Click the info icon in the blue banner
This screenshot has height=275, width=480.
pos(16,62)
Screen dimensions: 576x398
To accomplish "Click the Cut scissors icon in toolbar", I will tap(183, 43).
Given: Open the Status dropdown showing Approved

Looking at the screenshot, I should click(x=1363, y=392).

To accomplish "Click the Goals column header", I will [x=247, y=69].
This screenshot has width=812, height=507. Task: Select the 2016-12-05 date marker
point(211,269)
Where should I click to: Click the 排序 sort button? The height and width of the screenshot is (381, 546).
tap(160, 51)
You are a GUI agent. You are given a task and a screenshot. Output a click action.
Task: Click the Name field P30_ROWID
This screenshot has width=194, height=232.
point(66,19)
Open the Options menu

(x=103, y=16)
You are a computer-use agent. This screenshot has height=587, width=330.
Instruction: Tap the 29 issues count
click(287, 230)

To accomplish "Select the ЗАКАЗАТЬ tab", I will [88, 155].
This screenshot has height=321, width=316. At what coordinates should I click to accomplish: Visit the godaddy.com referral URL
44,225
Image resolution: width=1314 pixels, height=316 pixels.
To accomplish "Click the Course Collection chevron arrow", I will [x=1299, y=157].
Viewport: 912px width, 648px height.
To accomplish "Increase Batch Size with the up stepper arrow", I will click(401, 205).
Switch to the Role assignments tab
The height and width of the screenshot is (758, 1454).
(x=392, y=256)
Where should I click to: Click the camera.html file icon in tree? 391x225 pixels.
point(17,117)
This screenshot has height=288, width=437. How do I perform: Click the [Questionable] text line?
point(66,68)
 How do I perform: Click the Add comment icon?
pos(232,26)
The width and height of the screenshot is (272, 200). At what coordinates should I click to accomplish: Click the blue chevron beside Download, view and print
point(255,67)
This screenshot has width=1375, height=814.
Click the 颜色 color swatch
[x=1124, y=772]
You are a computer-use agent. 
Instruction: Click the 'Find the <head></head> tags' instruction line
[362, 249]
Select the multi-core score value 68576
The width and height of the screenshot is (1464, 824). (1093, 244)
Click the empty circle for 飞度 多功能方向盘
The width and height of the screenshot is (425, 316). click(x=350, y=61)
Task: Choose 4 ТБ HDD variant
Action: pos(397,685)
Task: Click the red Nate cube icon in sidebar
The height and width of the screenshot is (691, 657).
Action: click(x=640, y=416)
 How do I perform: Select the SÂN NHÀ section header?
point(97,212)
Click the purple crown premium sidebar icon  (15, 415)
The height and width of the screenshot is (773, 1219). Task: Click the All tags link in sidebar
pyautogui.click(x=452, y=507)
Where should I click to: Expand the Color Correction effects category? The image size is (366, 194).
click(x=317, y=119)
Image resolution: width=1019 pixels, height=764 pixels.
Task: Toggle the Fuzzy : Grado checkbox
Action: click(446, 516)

### The problem
Starting with the line with "Click the 颜色 color swatch" above and going on through the line with "Click the purple", transcribe every line exactly, both ends included, and add nothing.

### Response to this task
Click the 颜色 color swatch
[x=1124, y=772]
You are a computer-use agent. 
Instruction: Click the 'Find the <head></head> tags' instruction line
[362, 249]
Select the multi-core score value 68576
The width and height of the screenshot is (1464, 824). (1093, 244)
Click the empty circle for 飞度 多功能方向盘
The width and height of the screenshot is (425, 316). click(x=350, y=61)
Task: Choose 4 ТБ HDD variant
Action: pos(397,685)
Task: Click the red Nate cube icon in sidebar
The height and width of the screenshot is (691, 657).
Action: click(x=640, y=416)
 How do I perform: Select the SÂN NHÀ section header?
point(97,212)
Click the purple crown premium sidebar icon  (15, 415)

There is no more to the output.